Раз двадцать показывали крупным планом, как вошь прижимается к ранке всей мордой и словно целует несчастную жертву, а заднюю часть свою приподнимает, бесстыдно и мерзко ворочая ею.
В ту ночь не заснул ни один человек. Уже и луна осветила холмы и белые камни Иерусалима, уже задохнулись во мраке смоковницы, и море, плескаясь тяжелыми волнами, пыталось отвлечь мерным шумом людей от тягостных мыслей. Но люди метались. Возникло тоскливое непониманье. Еще не укушенные избегали общенья с родными. Глаза отводили и спали отдельно в резиновых шапках, какие обычно используют лишь чемпионы по плаванью. Страдала, как видно, и психика тоже.
Тянулись, тянулись часы ожидания. В восемь часов вечера по телевизору объявили, что завтра закроются все магазины, не будет ни транспорта, ни дискотеки. Приказано было успеть подготовиться. Семья получала большой кусок мыла, дегтярного, черного, и две бутылки. В большой синеватая жидкость: настойка воды черемичной. И в маленькой – та же настойка.
Настало и завтра. В простых рубашонках, босые, а кое-кто в шлепанцах, граждане уперлись глазами в экраны. Под громкую музыку «Хавы нагилы», не очень уместной для данного случая, но все же поднявшей слегка настроение, пошло обучение новой науке. Ведущие – женщина с жесткой улыбкой и полный мужчина с тревожным лицом, – ничуть не стесняясь, намылили головы и принялись перебирать свои волосы, как будто ища в них кого-то чужого. Нашедши, они освещались улыбками и вновь продолжали искать. Стало страшно. Проклятая вошь не хотела сдаваться, кусала дегтярное мыло зубами, плевалась настойкой и не умирала.
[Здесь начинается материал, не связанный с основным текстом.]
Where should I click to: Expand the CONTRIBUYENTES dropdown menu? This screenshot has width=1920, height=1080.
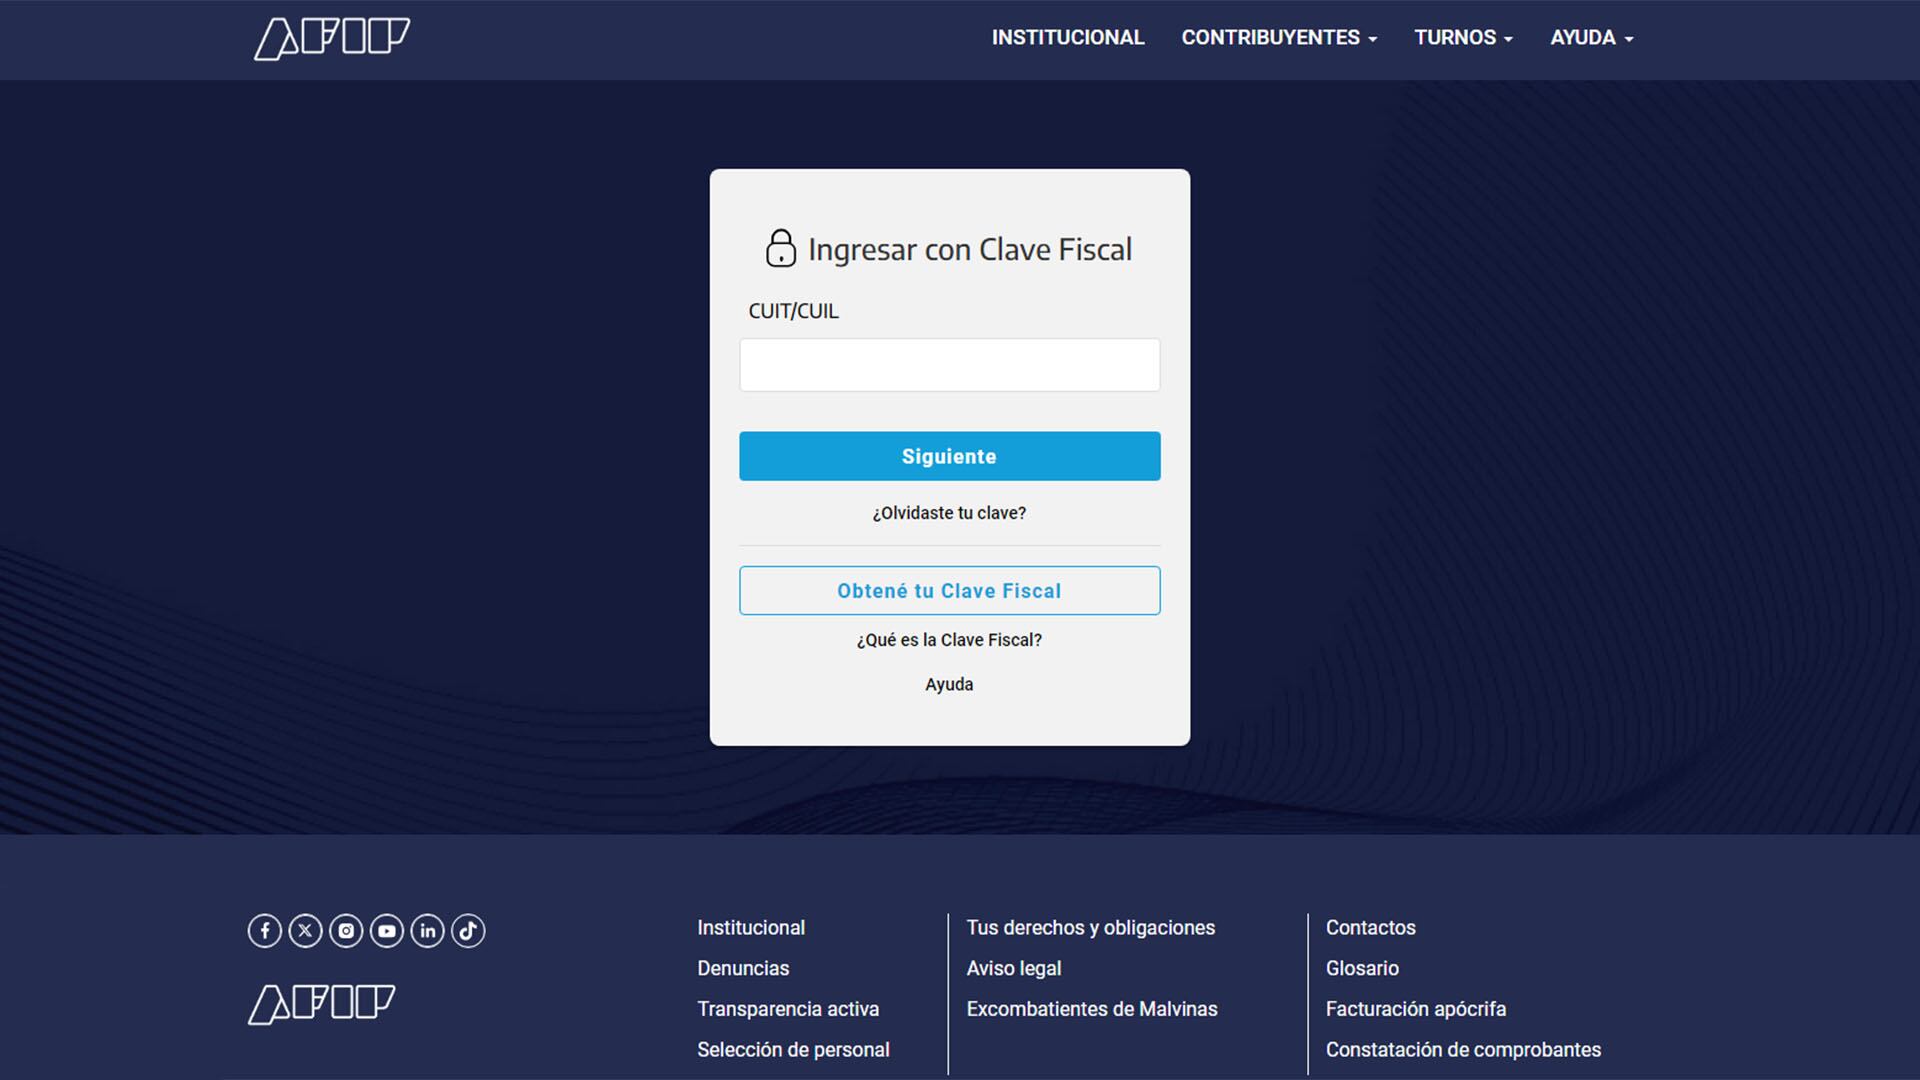[x=1279, y=37]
– Отчаиваться не поможет, – спокойно учила жестокая женщина. – Вошь чувствует слабость. Сама не уйдет. У вас нету выбора. Вы меня поняли? А ну, веселее! А ну, энергичнее!
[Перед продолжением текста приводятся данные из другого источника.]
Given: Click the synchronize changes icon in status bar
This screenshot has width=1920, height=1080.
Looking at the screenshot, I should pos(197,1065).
– Хава! Нагила хава! – пел, пенясь, мужчина и мылился снова. – Нагила, ухнем! Эх, хава, ухнем!
И люди послушались. Испытывая небывалый подъем, они за какие-то пару часов освоили трудное знание. Из всей вошьей массы спаслось паразита четыре. Ну, шесть. Но не больше.
Рассвет наступил. Исцеленная, мокрая, земля отдыхала. Опять потянулись друг к другу тела. Опять шаловливые женские пальцы накручивали на свои ноготки кудряшки размягших мужчин, а мужчины, уже не боясь – ничего не боясь, – ласкали губами проборы подруг, слегка еще пахнущие черемицей.